The functional properties of the diverse ₂ARs have been studied through their transfection into Chinese hamster fibroblasts (24) and, in that system, the Arg16-Glu27 variant was strongly resistant to agonist-induced downregulation (24). Accordingly, it is tempting to speculate that a virtual absence of this haplotype could be the result of a negative selection acting on such a poorly "flexible" signaling protein.

We observed an increased frequency of the Gly16-Gln27 haplotype among BHR-positive subjects. This finding gains relevance because we used a very strict and specific definition of BHR, by excluding from the analysis all subjects showing variable methacholine responses. This approach should limit the bias caused by generic variability of individual BHR over time and, consistently, the possibility of finding poorly reproducible positive/negative results. Many individuals would have been misclassified on the basis of single methacholine challenge test responses.

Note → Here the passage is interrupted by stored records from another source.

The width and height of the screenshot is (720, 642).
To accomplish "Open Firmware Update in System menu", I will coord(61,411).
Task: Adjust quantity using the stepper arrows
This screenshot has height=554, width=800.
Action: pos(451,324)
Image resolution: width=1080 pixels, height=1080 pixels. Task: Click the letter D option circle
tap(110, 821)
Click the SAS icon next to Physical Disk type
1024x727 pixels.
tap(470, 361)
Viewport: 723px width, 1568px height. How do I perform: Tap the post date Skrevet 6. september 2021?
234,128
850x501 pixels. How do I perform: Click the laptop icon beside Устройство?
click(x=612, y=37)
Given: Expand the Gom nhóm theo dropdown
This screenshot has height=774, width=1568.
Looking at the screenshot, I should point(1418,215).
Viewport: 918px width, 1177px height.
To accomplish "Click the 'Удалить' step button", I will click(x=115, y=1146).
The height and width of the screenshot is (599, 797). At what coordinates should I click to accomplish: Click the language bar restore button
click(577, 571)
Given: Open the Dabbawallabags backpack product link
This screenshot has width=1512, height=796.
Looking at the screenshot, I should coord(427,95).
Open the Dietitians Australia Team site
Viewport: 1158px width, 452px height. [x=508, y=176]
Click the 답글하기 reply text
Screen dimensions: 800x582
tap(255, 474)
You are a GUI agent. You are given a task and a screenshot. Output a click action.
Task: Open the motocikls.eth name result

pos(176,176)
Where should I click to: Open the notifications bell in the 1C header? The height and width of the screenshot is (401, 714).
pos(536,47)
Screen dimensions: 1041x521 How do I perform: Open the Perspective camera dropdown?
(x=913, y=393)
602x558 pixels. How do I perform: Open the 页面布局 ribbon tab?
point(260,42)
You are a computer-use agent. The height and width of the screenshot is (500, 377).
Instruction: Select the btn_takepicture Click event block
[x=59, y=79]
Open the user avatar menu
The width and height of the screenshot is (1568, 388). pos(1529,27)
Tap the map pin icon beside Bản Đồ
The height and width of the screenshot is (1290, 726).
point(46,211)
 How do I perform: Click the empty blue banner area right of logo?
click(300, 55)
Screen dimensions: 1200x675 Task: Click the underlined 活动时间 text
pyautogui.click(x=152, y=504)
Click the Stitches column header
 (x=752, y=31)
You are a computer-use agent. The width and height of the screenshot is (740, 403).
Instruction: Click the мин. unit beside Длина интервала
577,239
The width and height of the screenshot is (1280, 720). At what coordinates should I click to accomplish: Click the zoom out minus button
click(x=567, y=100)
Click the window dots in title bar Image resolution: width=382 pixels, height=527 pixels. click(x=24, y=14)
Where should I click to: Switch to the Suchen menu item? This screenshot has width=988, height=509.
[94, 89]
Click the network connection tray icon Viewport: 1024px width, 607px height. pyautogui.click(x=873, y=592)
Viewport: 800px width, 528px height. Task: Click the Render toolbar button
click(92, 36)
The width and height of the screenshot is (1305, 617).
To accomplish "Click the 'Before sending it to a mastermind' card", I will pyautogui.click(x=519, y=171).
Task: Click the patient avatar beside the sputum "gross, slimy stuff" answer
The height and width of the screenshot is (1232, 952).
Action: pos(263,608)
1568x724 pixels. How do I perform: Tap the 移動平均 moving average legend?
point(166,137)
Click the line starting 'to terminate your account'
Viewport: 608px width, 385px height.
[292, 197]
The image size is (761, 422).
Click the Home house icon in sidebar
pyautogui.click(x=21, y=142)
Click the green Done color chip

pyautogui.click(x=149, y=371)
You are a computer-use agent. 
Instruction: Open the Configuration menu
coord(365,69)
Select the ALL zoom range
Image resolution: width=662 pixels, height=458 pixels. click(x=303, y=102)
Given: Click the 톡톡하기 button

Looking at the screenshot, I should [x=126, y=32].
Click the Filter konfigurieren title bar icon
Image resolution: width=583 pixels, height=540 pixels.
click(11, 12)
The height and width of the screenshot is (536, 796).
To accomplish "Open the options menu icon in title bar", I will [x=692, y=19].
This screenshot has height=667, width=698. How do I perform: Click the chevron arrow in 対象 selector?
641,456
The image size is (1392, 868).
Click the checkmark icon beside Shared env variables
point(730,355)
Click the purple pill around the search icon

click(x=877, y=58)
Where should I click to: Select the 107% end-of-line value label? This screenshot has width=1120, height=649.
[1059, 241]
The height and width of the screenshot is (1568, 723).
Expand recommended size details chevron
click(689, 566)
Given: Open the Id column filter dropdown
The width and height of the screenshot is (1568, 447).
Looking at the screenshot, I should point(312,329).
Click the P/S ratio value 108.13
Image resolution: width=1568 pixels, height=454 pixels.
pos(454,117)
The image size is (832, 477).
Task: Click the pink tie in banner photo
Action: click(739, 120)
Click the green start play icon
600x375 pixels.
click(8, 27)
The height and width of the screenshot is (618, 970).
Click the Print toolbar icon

On the other hand, no associations could be observed by examining only single polymorphisms at positions 16 and 27. Thus, repeated BHR measurements and haplotypes identification may represent a key strategy to reveal otherwise hidden ADRB2-BHR associations.

A further characterization was made in this study by ruling out the potential confounding variable due to the atopic status, expressed here through the levels of total and HDM-specific IgE. The logistic regression analysis showed that the association of the Gly16-Gln27 haplotype with BHR was independent of these factors, proposing this variant as an unrelated risk factor for the development of BHR.

The effect of ADRB2 polymorphisms on the functional properties of the corresponding ₂AR variants has been studied in ₂AR-transfected Chinese hamster fibroblasts and in human bronchial smooth muscle cell lines (24, 25). It was shown that amino-terminal polymorphisms 16 and 27 affect the agonist-promoted downregulation in that Gly16 confers increased downregulation when compared with Arg16, as does Gln27 when compared with Glu27 (24, 25). Thus, the association of the Gly16-Gln27 ₂AR haplotype with BHR in our sample could be explained by the fact that this combination has the greatest potential for receptor downregulation. However, functional data on ADRB2 haplotypic combinations have been derived solely from transfected Chinese hamster fibroblasts (where Gly16-Gln27 but also Gly16-Glu27 showed enhanced downregulation) (24). Moreover, in vitro work on human pulmonary smooth muscle cells has provided information only on single site polymorphisms, as none of the studied subjects was homozygous for ADRB2 haplotypes (25). Thus, studies on bronchial cell lines obtained from individuals homozygous at both polymorphic sites (16 and 27) are needed to ascertain the real properties of the Gly16-Gln27 variant as well as those of the other ₂ARs.

On the other hand, it cannot be excluded that other uncharacterized polymorphisms in the promoter region of ADRB2 gene might contribute to the genetic inheritance of BHR while being in linkage with those studied here. We are currently investigating this hypothesis.

In conclusion, this is the first report of a link between ₂-adrenoceptor gene and BHR in a population sample not referred to an asthma clinic. This observation implies that this gene, along with its disease-modifying effect in asthma, does play also an inducing role contributing to the genetic background that predisposes to BHR.